§ Source text:
——————
Lower courts should make clear, as the Supreme Court does, that we don’t forfeit our Fourth Amendment rights by operating a laptop, car, or cellphone.
This month marks a year since the Supreme Court issued its landmark privacy decision in Carpenter v. United States, ruling that the government must get a warrant before accessing a person’s sensitive cellphone location data.
Carpenter, which the ACLU argued before the Supreme Court, concerned information revealing where Timothy Carpenter had traveled with his phone. The police, searching for evidence to connect Carpenter to the scenes of various robberies, obtained months’ worth of Carpenter’s detailed location data from his cellphone company without a warrant. That data exposed Carpenter’s daily routines, including where he slept and attended church.
The court held that government access to such detailed location data provides a method of “near-perfect surveillance,” and recognized that the Fourth Amendment must protect such sensitive information. It added that old-world legal rules don’t automatically apply in the digital age.
The Supreme Court’s decision stands as one of the most consequential rulings regarding privacy in the digital age, providing a roadmap for lower courts to protect many other kinds of sensitive data from warrantless government intrusion. One year in, we’re working to ensure that lower courts heed the high court’s call and extend the lessons of Carpenter to other contexts.
——————
§ Records supplied:
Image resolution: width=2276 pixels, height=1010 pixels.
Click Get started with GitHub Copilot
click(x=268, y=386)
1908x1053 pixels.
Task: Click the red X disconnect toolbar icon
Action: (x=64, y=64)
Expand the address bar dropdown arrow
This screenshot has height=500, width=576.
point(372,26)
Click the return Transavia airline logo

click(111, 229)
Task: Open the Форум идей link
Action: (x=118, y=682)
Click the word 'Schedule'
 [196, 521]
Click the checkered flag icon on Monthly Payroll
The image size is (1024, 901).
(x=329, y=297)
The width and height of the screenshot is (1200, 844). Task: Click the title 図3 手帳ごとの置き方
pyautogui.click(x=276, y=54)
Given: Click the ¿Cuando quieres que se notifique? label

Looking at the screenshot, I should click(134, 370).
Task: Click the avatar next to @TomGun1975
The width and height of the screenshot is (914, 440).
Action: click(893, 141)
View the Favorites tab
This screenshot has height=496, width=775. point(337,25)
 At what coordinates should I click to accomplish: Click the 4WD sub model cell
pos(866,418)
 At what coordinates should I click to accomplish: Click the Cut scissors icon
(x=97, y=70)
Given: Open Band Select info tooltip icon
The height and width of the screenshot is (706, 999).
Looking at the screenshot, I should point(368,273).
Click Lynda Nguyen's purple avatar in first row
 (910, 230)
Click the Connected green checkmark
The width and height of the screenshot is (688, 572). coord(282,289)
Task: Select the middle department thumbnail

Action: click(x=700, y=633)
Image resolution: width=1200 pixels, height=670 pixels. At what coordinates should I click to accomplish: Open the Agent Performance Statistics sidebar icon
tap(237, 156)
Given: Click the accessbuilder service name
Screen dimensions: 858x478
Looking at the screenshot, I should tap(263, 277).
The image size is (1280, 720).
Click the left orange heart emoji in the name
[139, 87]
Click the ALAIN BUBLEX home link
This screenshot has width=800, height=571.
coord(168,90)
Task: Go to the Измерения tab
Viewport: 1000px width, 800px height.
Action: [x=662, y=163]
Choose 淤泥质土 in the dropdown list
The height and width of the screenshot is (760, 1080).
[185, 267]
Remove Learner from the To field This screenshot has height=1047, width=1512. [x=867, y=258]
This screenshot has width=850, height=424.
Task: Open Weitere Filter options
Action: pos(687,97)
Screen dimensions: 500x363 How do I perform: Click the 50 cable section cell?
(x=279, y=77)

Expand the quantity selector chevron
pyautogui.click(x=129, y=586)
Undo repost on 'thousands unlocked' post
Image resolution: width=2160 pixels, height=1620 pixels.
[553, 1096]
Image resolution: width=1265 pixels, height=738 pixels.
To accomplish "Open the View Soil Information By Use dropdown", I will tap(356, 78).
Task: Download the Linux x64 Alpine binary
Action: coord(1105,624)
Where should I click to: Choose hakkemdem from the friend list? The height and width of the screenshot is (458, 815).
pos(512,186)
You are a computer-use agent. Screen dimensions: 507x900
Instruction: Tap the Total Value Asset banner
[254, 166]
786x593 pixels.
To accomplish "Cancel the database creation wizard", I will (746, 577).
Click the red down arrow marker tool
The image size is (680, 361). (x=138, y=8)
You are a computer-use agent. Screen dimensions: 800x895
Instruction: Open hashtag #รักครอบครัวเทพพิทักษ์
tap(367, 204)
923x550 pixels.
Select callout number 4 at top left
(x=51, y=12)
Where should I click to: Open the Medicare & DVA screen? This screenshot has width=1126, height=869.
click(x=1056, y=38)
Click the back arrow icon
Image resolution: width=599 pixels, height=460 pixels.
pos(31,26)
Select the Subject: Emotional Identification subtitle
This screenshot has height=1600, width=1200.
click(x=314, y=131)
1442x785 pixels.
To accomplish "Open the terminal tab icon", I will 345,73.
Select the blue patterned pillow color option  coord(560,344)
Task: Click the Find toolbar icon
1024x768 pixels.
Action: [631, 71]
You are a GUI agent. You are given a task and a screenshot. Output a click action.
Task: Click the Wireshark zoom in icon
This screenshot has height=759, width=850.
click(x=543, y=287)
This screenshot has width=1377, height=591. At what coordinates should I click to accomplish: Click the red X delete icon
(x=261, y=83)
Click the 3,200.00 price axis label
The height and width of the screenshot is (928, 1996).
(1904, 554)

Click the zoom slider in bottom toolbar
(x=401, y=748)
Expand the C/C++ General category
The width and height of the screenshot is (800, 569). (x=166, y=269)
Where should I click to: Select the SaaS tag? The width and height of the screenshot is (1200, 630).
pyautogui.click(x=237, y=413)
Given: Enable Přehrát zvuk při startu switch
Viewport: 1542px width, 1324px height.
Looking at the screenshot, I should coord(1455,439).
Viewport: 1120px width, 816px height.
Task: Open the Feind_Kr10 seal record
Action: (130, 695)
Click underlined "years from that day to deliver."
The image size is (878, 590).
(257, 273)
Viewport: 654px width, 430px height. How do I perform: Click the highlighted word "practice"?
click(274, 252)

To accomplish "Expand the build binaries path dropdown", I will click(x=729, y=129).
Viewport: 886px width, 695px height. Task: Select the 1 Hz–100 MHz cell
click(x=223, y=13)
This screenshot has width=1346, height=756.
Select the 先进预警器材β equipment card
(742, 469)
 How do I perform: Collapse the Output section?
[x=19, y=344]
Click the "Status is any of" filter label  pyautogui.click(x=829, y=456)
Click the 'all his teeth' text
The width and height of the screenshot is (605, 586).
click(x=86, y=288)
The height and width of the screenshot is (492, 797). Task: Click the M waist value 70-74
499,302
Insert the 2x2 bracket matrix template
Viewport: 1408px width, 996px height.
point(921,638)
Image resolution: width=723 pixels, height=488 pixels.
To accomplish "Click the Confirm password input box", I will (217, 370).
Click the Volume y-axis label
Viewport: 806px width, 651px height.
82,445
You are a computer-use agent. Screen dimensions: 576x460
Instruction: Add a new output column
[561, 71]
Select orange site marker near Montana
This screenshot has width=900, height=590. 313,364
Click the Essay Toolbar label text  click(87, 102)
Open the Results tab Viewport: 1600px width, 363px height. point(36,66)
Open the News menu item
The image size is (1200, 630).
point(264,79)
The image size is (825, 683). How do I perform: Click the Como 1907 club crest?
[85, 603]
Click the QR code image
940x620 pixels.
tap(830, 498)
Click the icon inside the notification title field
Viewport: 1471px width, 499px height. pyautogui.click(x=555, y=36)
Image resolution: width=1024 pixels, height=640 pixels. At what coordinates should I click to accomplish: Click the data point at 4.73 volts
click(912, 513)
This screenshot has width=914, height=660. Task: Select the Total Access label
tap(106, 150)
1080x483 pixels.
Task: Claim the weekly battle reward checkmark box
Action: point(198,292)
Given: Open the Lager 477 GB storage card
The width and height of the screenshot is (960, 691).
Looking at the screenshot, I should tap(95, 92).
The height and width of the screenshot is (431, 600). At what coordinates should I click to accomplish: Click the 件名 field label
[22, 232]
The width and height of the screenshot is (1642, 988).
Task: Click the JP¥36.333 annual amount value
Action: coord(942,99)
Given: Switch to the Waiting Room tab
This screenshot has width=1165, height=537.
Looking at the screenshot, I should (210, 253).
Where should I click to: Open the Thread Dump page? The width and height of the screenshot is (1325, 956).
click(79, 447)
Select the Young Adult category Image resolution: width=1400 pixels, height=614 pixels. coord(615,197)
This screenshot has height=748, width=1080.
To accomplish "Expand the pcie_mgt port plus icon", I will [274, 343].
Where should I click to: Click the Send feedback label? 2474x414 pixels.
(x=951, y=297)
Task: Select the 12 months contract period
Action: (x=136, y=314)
——————
§ Directions:
Rewrite the paragraph of the Carpenter privacy article that begins "Carpenter, which the ACLU argued" as a short bulleted list, keeping its main facts.

§ Exercise output:
- The ACLU argued Carpenter before the Supreme Court.
- The case concerned information showing where Timothy Carpenter had traveled with his phone.
- Police trying to link him to the scenes of various robberies got months of his detailed location data from his cellphone company without a warrant.
- The data exposed his daily routines, including where he slept and attended church.